• Your objective: Would it be possible to output exactly, and only, the lines below from the one holding "You are a GUI" to the last line, both included, with every picture left out?
Information supplied START
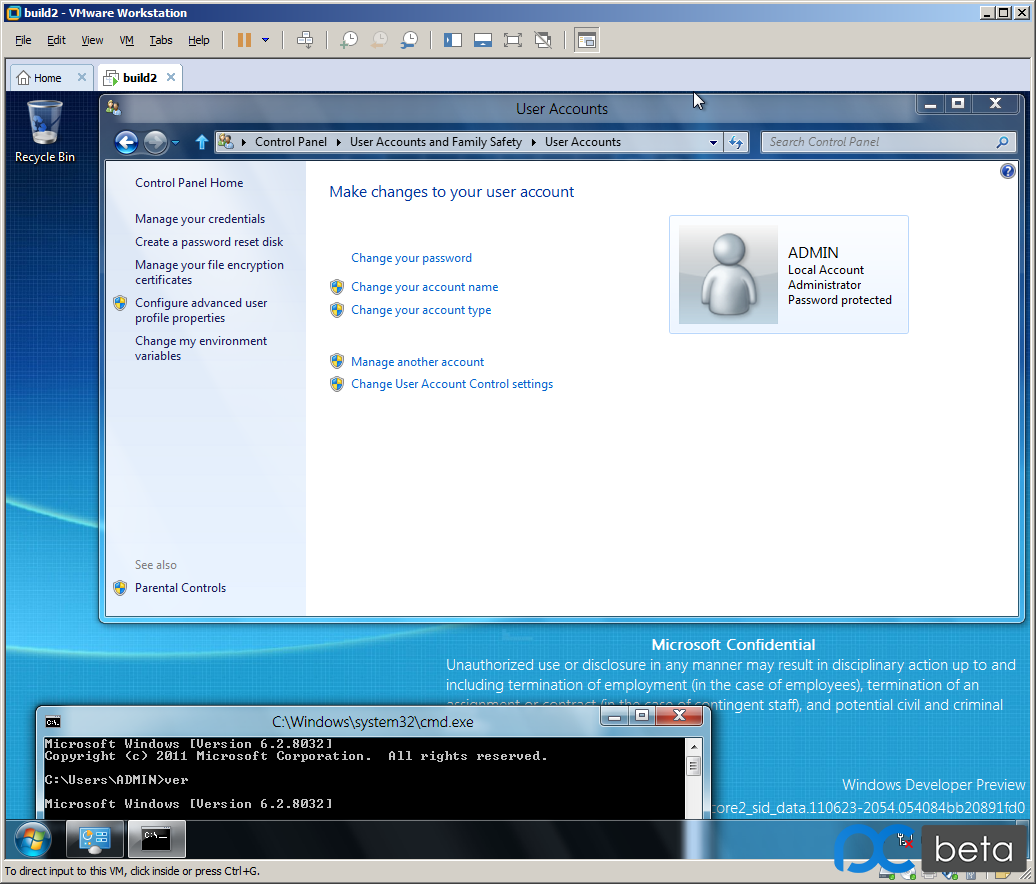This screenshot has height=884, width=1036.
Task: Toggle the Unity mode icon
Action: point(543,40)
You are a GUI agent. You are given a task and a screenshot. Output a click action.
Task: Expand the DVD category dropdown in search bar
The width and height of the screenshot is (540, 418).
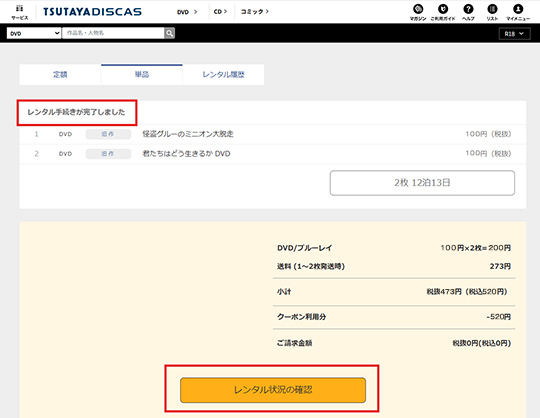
Information supplied END
• The completed task:
You are a GUI agent. You are given a task and a screenshot. Output a click action.
Task: Expand the DVD category dropdown in search bar
The width and height of the screenshot is (540, 418).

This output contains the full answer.